Ando pela avenida. Monóxido de carbono surra-me a face. Dos escapamentos ao meu sistema respiratório em minutos. O calor molha-me. Faz-me vivo. A cidade, os carros, os prédios, faz-me. Sou cronista. Isso não quer dizer nada. Nem é uma profissão. Não é como ser Escritor, um nome próprio. Identidade. Ser cronista é mais ou menos como não ser nada. Invisível.

É andar pela avenida e perceber os monóxidos que saem dos escapamentos, não os carros. É perceber as rachaduras nas calçadas, não os calçados. É meio que ser um pedinte. Ansioso. Pra lá, pra cá. Deu um lado, pro outro.

Não que eu goste muito dessa porra. Não gosto. Quarenta anos. Minhas costas doem. O cabelo já se despediu da minha cabeça. Feio. Meio gordo. Sobrou-me o oficio e o vício. Duas garrafas e já estou escrevendo sobre os ares das avenidas da cidade.

Meus amigos viraram doutores. Andam de terno por aí. Há carros prateados, enormes, e mulheres infelizes em duas vidas. Viraram. Eram poetas, cronistas, sonhadores da porra. Igual a mim. A gente se reunia em um bar ruim. Bebíamos algo que iria nos detonar no dia seguinte e falávamos dos projetos. Éramos simulacros. As meninas gostavam. Mas todos foram. A vida lhes chamaram.

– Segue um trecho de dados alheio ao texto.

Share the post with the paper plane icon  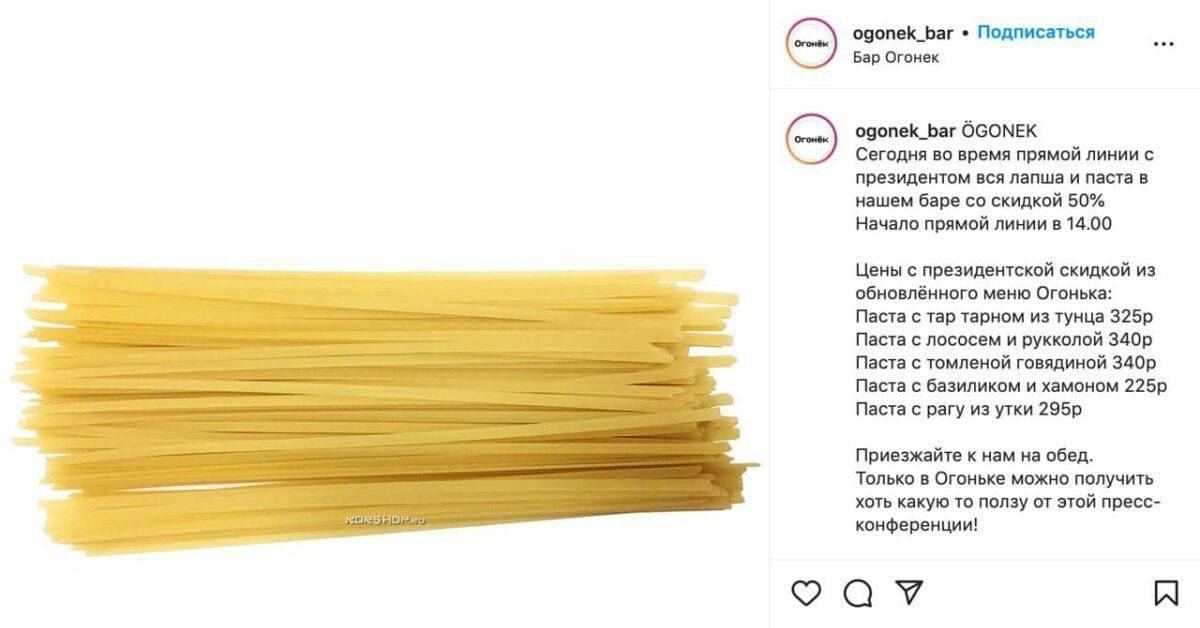pyautogui.click(x=908, y=592)
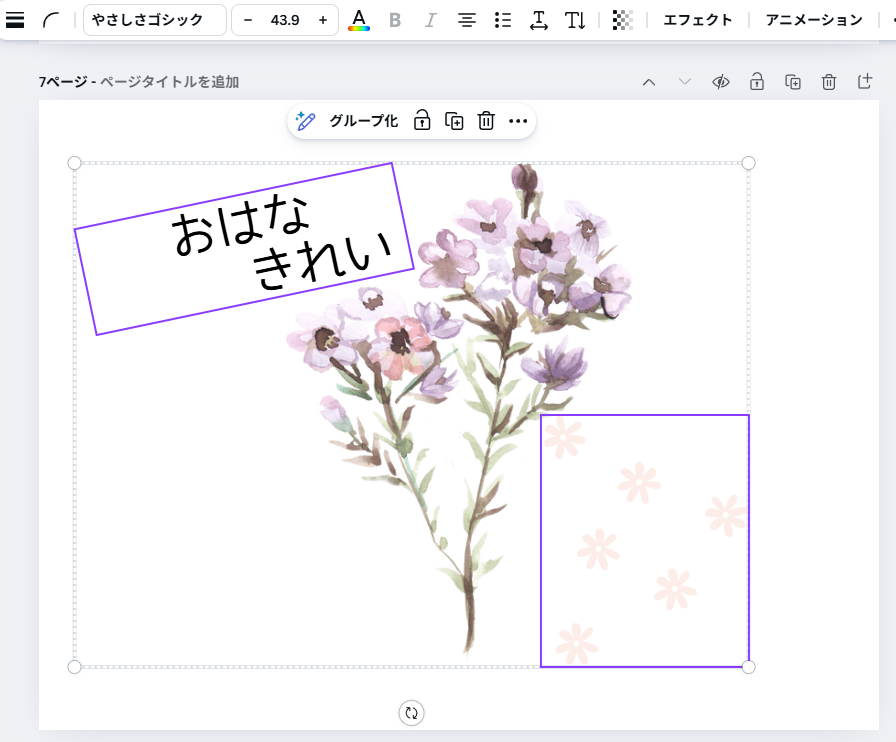
Task: Toggle bold text formatting
Action: (x=395, y=20)
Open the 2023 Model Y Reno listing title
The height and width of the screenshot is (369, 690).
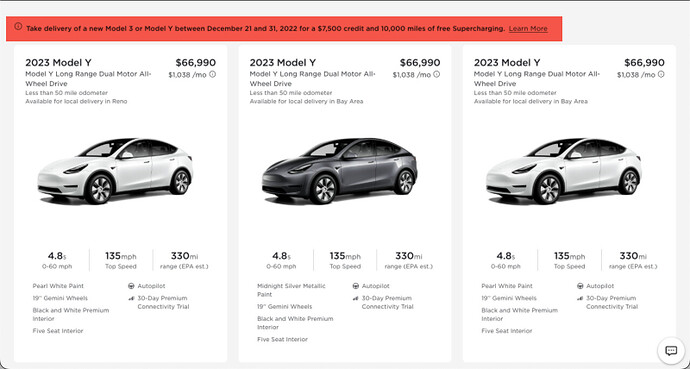tap(59, 62)
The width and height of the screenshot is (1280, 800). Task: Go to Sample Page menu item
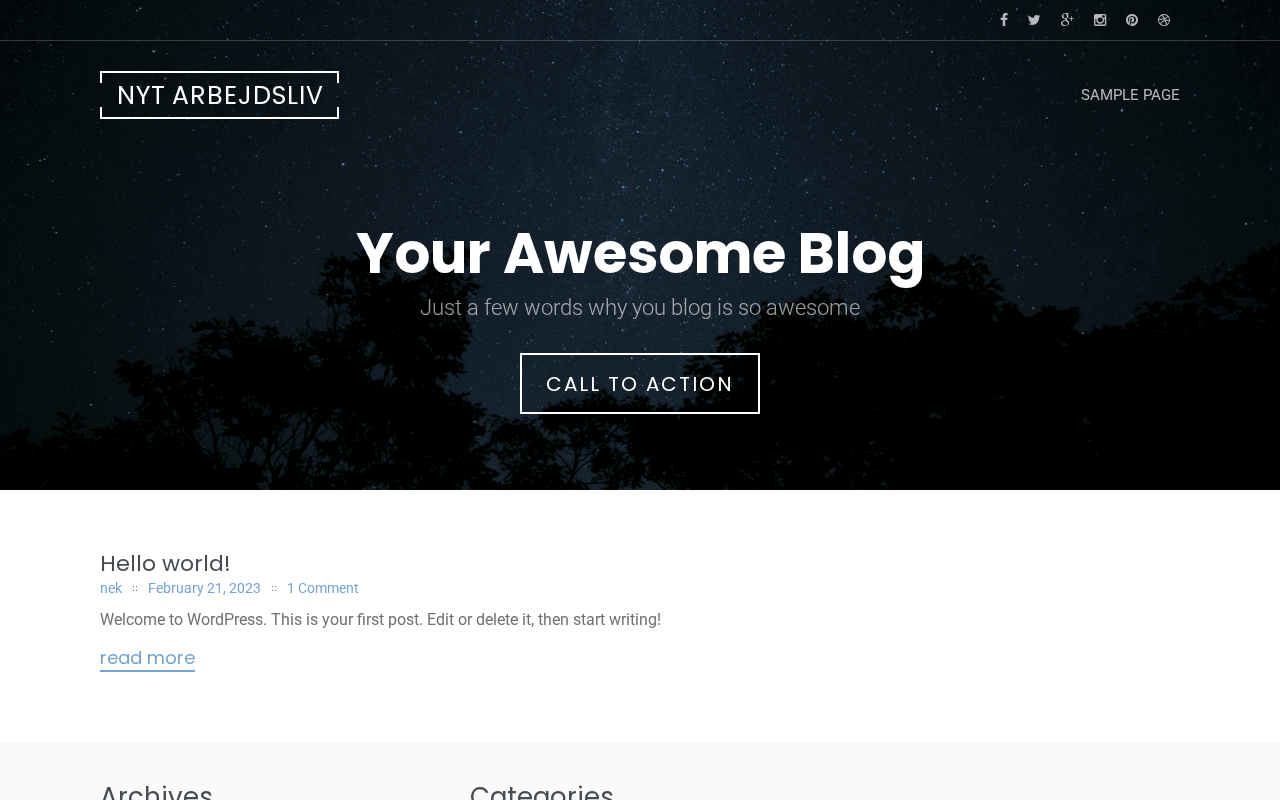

Só eu fiquei aqui. Com duas garrafas na mesa e essa cruz. Cronista. Caralho. Deus poderia ter reservado um consultório espaçoso no vigésimo andar pra mim. Poderia ter deixado meus livros de poesia de lado. Empoeirados pelo tempo sem abri-los, dentro de uma caixa. Esqueceria essa história de literatura. Haveria uma mulher, de meia idade, que não me amaria. Haveria filhos para os quais eu não teria paciência nenhuma, mas eu seria alguém. Teria alguém.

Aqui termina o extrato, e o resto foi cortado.